Development and Validation of a Genome-Wide Association Study Based Polygenic Risk Score for Prostate Cancer in an Asian Population

Purpose: This study aimed to estimate genetic susceptibility to prostate cancer (PCa) by constructing a polygenic risk score (PRS) using single nucleotide polymorphisms (SNPs) identified from genome-wide association studies. Materials and Methods: The study included 1,015 PCa patients from our institutions and 1,015 age-matched controls from the Taiwan Biobank (TWB). An independent external validation cohort of 188 PCa patients and 188 TWB controls (excluding those from the primary cohort) was assembled. DNA was extracted from blood samples, with approximately 690,000 SNPs genotyped (minor allele frequency >= 0.05) and 15 million additional SNPs imputed using the 1000 Genomes Project. After quality control, 958 PCa patients and 999 controls were included in the analysis. The PRS was developed using PRSice2 by dividing samples into a base dataset and a model-testing set. Model performance was assessed using receiver operating characteristic analysis and cross-validation (CV).
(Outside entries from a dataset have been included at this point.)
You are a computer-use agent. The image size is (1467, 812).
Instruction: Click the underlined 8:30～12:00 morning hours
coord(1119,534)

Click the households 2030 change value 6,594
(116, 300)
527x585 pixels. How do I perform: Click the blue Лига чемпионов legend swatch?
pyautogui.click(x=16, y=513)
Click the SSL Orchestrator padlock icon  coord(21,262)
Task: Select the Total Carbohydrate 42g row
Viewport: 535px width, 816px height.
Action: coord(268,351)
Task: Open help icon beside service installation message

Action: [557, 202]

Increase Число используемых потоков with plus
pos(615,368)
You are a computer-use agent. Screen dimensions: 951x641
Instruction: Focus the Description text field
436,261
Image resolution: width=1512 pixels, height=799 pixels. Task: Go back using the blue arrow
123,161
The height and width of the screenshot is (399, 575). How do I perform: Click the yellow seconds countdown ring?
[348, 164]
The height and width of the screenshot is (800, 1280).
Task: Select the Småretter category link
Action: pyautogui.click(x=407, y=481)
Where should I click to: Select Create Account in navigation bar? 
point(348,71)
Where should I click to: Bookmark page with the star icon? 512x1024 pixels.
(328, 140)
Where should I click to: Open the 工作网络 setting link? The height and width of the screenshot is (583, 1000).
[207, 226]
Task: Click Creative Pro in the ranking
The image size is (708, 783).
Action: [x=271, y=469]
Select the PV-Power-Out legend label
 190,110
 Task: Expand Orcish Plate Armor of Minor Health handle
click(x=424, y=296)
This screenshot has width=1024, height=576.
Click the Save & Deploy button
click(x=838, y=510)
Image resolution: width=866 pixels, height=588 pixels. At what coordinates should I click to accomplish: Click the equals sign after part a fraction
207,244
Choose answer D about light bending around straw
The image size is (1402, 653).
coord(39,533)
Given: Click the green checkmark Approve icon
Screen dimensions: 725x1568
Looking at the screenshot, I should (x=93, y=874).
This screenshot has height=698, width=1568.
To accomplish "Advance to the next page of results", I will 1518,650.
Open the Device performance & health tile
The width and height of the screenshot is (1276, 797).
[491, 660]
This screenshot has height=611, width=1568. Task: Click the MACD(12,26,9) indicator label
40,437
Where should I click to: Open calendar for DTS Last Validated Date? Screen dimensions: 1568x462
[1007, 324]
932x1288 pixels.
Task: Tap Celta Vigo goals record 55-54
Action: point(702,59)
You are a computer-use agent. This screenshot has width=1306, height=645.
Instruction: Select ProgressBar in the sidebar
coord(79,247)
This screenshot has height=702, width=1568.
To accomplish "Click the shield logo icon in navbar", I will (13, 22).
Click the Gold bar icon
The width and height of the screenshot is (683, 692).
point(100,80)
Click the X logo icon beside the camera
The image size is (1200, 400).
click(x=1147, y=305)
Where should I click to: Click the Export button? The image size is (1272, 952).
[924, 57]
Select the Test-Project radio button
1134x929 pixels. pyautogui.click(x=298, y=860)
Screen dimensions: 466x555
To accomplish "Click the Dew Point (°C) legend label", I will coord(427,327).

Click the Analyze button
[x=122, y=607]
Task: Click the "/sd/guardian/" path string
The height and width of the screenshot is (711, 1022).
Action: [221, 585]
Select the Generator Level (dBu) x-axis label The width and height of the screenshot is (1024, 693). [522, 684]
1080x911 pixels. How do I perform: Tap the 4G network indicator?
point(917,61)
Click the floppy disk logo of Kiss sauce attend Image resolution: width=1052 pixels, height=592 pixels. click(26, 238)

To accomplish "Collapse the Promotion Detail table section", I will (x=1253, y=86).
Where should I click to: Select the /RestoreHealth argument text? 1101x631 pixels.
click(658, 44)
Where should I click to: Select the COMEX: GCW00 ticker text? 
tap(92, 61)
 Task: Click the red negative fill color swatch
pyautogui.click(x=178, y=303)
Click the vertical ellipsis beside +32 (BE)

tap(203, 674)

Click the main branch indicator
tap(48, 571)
Results: Of the 87,092 SNPs initially considered, 24 were used to construct the PRS, located in intronic regions of genes such as KCNH7, HLA-DQA1, and PRNCR1. The PRS significantly improved PCa prediction, achieving an area under the curve (AUC) of 0.824 (p=1.23x10-50). Patients in the top 25th percentile of PRS had a 34-fold higher risk compared to those in the bottom 25th percentile (odds ratio=34.37, 95% confidence interval=22.93-51.68, p=1.96x10-52. The model showed stable performance with mean accuracies of 0.75 (3-fold CV) and 0.76 (10-fold CV) and achieved an AUC of 0.757 in the independent validation cohort. Conclusions: The developed PRS showed robust predictive ability for PCa in the Taiwanese population and may inform future risk stratification and personalized interventions.